PAGE:
5. Dans la même hypothèse, le bénéficiaire de l'autorisation initiale d'urbanisme et l'autorité qui l'a délivrée peuvent contester le jugement avant dire droit en tant qu'il a jugé que cette autorisation était affectée d'un vice entachant sa légalité. Dans le seul cas particulier où le bénéficiaire de l'autorisation avait indiqué au juge administratif qu'il ne souhaitait pas bénéficier d'une mesure de régularisation, il peut également contester ce jugement en tant qu'il fait application des dispositions de l'article L. 600-5-1, ces conclusions étant cependant privées d'objet à compter de la délivrance du permis destiné à régulariser le vice. L'annulation du jugement en tant qu'il a fait application des dispositions de l'article L. 600-5-1 peut cependant toujours être prononcée par voie de conséquence de son annulation en tant qu'il a jugé que l'autorisation initiale d'urbanisme était affectée d'un vice.
6. Contrairement à ce que soutiennent les consorts B..., la circonstance, à elle seule, que le juge ait, par un second jugement, mis fin à l'instance, ne prive pas d'objet les conclusions à fin d'annulation du premier jugement présentées par le bénéficiaire de l'autorisation initiale d'urbanisme ou par l'autorité qui l'a délivrée. Il y a lieu, par suite, alors même que le tribunal administratif a, par son jugement du 24 juin 2021, annulé le permis de construire en litige et mis fin à l'instance, de statuer sur le pourvoi des sociétés Les Jardins de Flore et Mont-Blanc dirigé contre le jugement avant dire droit en tant qu'il constate l'existence de vices affectant la légalité du permis de construire délivré le 29 novembre 2018.

DONNÉES FOURNIES:
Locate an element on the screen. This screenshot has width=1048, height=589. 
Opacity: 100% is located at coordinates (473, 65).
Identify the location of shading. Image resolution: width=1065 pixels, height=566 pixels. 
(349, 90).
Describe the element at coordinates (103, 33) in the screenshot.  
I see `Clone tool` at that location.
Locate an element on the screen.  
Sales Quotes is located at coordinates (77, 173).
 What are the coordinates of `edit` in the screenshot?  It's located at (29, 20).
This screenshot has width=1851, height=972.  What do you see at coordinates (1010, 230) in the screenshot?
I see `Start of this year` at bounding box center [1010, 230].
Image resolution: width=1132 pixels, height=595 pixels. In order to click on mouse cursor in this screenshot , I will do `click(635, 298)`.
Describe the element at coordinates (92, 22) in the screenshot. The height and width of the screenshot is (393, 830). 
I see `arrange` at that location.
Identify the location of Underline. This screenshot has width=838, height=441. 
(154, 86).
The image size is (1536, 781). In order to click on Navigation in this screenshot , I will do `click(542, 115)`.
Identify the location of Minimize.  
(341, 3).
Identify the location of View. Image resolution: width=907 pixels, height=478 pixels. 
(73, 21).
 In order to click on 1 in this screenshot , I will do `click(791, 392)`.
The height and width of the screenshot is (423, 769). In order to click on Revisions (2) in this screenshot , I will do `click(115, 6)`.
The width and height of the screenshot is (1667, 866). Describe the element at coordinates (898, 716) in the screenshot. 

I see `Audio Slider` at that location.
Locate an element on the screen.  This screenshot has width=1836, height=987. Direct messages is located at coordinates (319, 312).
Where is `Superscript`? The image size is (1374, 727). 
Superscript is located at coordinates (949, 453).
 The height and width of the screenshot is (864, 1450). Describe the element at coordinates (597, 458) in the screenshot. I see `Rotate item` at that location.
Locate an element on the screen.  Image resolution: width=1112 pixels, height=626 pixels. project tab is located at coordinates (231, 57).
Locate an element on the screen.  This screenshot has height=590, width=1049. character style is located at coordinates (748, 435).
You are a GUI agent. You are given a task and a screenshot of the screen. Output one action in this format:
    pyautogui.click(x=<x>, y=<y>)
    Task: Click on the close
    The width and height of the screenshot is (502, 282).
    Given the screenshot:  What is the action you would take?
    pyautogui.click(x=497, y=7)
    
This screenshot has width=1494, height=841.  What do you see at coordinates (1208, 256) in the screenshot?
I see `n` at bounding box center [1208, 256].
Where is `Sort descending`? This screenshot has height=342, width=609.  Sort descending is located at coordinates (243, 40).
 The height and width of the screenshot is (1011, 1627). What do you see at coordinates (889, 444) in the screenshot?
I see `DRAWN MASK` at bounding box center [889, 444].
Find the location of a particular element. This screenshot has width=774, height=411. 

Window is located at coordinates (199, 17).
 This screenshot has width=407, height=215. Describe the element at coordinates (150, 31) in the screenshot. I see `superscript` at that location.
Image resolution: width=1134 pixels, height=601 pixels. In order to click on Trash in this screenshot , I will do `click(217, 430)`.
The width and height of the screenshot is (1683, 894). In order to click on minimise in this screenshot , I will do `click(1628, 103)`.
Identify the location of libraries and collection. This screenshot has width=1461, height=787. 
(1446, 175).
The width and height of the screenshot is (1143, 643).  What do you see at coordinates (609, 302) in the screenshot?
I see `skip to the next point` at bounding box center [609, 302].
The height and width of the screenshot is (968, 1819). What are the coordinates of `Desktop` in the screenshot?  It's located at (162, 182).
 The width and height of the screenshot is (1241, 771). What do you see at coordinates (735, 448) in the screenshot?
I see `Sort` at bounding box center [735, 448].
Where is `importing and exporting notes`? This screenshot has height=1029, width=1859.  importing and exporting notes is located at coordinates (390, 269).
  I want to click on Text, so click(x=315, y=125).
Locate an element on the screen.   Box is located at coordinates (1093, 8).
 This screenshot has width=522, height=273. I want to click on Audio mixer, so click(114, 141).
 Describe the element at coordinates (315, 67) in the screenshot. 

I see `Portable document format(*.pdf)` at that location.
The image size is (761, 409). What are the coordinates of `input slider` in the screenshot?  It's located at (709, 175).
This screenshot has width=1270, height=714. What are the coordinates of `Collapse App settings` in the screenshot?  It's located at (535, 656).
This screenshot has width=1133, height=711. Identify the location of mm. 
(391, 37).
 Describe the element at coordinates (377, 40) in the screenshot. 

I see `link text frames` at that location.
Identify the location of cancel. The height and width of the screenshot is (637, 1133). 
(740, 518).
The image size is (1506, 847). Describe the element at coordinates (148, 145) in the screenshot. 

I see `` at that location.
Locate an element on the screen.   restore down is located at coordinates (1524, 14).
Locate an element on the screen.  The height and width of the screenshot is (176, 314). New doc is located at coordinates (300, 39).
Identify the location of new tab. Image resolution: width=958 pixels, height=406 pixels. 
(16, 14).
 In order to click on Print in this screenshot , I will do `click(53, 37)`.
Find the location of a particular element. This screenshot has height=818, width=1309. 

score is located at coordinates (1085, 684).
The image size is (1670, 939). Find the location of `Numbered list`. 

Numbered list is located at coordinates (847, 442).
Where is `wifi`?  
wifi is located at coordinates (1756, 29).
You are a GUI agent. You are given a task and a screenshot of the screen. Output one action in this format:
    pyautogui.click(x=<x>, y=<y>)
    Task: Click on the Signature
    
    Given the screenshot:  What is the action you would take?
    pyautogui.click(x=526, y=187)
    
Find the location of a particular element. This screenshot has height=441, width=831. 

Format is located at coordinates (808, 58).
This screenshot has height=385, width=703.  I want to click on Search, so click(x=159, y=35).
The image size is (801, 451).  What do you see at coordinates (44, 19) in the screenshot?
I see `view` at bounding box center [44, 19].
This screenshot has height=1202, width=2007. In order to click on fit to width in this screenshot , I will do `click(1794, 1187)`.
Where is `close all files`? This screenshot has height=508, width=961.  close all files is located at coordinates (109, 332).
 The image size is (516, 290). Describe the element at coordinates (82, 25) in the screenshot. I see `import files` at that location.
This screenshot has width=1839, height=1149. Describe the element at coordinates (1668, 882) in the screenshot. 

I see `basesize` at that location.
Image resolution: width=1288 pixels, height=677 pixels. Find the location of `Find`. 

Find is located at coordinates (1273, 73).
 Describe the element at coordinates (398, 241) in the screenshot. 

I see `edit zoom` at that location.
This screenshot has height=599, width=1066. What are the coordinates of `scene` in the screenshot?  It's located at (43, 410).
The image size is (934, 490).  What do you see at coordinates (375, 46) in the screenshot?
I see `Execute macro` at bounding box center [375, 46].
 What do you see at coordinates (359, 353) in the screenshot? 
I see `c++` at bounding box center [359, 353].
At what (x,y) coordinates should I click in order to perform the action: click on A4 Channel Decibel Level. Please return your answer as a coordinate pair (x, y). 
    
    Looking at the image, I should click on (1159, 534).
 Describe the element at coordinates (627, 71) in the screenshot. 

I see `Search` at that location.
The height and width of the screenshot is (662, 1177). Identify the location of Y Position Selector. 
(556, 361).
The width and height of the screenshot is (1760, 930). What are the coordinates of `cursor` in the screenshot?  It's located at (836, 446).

TÂCHES À RÉALISER:
A) D'après le texte sur l'autorisation d'urbanisme, à quelle date le permis de construire contesté a-t-il été délivré ?
B) Extrayez des enregistrements, sans rien y modifier, les lignes situées entre celle qui contient « coordinates (1524, 14). » et celle qui contient « coordinates (300, 39). », ces deux lignes comprises.
Le texte et les enregistrements n'ont aucun lien entre eux.

RÉPONSES AUX TÂCHES:
A) Le 29 novembre 2018.

B)
Locate an element on the screen.   restore down is located at coordinates (1524, 14).
Locate an element on the screen.  The height and width of the screenshot is (176, 314). New doc is located at coordinates (300, 39).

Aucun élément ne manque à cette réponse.